Look through the data below for the line with "करियर (146, 2213)" and the line with "[फेवरेट] (183, 130)", then output those two and all lines in between, exactly as written.

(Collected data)
=== Section Start ===
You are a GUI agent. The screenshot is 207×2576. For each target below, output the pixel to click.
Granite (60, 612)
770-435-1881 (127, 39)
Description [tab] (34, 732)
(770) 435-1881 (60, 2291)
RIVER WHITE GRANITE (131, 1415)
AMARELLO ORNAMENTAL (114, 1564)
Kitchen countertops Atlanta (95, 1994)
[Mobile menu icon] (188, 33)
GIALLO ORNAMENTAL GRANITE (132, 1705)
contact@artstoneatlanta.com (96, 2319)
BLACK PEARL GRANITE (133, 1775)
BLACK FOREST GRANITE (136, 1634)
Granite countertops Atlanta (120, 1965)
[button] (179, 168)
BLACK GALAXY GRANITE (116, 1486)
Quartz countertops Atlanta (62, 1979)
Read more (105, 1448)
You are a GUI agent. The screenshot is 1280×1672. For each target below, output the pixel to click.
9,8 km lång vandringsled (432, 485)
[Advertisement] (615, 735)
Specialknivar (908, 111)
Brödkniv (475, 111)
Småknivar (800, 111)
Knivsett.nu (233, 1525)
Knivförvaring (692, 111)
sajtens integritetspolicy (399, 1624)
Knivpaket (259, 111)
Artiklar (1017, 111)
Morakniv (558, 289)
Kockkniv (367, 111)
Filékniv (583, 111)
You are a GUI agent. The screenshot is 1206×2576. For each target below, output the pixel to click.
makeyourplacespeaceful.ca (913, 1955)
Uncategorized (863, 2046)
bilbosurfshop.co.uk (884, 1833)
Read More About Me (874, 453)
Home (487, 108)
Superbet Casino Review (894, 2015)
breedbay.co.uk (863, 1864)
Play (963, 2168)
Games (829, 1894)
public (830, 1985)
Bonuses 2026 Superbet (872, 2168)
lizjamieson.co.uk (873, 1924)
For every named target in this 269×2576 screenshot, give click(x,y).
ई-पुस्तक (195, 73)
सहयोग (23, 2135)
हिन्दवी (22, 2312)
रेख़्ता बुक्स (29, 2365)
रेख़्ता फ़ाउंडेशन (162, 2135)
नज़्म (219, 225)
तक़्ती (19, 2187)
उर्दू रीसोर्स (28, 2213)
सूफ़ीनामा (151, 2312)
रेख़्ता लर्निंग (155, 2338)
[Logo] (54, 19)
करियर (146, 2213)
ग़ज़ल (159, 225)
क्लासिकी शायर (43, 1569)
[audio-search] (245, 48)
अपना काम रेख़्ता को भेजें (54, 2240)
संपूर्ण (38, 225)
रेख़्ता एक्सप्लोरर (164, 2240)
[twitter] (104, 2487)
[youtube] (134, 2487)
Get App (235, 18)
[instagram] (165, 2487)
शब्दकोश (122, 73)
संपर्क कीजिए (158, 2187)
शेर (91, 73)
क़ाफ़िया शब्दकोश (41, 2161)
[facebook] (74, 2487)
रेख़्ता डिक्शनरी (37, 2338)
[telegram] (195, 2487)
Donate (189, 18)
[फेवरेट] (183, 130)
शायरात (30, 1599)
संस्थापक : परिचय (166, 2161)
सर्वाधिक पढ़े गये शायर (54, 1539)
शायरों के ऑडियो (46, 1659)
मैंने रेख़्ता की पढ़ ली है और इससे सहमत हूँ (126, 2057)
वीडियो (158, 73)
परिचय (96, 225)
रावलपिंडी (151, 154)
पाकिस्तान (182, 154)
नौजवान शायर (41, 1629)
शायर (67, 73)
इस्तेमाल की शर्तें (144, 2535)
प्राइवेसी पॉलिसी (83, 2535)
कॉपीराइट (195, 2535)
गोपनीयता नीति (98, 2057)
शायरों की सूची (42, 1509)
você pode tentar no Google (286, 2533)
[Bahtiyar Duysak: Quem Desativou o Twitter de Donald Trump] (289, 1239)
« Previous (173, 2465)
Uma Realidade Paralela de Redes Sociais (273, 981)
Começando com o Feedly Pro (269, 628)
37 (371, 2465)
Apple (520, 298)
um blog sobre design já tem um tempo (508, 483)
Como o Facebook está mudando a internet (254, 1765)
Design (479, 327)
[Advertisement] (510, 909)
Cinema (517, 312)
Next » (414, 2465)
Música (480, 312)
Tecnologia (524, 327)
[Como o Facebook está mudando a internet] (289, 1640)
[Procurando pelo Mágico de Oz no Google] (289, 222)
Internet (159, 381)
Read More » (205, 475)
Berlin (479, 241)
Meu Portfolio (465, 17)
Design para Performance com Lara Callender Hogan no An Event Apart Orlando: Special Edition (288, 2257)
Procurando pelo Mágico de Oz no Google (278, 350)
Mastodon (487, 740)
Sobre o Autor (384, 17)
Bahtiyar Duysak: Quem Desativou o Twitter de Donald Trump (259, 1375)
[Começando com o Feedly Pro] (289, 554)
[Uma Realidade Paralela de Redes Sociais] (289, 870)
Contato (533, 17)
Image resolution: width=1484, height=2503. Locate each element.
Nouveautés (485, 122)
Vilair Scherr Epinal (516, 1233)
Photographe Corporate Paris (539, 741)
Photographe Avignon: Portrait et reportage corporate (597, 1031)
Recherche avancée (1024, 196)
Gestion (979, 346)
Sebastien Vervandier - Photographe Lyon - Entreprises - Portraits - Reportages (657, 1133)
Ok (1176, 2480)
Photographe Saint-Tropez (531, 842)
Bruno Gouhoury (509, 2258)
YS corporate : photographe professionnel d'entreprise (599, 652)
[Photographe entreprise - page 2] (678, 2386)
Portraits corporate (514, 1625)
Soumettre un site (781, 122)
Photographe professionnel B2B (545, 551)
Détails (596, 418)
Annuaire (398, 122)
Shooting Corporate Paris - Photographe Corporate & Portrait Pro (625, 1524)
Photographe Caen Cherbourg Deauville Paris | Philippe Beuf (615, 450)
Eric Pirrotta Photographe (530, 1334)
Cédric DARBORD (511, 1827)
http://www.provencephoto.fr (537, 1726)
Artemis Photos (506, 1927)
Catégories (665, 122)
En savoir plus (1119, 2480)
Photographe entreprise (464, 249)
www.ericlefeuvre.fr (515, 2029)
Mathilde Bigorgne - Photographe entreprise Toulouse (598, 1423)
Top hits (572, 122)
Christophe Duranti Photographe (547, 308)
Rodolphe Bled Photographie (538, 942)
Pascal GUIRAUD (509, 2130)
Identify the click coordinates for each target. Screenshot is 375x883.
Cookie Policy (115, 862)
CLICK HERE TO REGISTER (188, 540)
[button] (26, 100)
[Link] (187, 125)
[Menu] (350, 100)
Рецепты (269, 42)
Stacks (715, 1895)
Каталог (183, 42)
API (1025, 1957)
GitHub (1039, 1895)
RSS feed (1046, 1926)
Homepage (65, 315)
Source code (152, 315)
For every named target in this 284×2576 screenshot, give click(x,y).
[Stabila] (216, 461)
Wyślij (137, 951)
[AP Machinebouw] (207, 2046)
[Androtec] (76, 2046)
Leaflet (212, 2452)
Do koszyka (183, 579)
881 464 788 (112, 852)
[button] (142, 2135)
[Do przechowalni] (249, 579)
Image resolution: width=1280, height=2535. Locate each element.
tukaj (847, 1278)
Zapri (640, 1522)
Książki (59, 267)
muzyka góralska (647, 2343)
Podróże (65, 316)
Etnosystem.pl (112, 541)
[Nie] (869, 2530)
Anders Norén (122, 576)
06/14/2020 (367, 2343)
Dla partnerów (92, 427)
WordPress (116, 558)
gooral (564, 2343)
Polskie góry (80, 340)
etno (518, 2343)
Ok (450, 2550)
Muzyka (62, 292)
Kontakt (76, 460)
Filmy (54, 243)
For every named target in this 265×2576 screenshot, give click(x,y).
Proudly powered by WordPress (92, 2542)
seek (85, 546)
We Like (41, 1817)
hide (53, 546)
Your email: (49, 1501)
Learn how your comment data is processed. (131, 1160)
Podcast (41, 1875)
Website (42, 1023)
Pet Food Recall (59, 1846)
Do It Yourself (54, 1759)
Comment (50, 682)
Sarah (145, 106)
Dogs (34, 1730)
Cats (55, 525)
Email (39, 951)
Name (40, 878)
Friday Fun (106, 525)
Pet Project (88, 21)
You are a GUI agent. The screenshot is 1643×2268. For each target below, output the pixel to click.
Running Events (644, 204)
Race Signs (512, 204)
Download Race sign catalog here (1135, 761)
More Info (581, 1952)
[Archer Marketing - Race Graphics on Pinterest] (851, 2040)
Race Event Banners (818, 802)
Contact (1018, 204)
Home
=== Section End ===
* [Answer for the task]:
करियर (146, 2213)
ग़ज़ल (159, 225)
क्लासिकी शायर (43, 1569)
[audio-search] (245, 48)
अपना काम रेख़्ता को भेजें (54, 2240)
संपूर्ण (38, 225)
रेख़्ता एक्सप्लोरर (164, 2240)
[twitter] (104, 2487)
[youtube] (134, 2487)
Get App (235, 18)
[instagram] (165, 2487)
शब्दकोश (122, 73)
संपर्क कीजिए (158, 2187)
शेर (91, 73)
क़ाफ़िया शब्दकोश (41, 2161)
[facebook] (74, 2487)
रेख़्ता डिक्शनरी (37, 2338)
[telegram] (195, 2487)
Donate (189, 18)
[फेवरेट] (183, 130)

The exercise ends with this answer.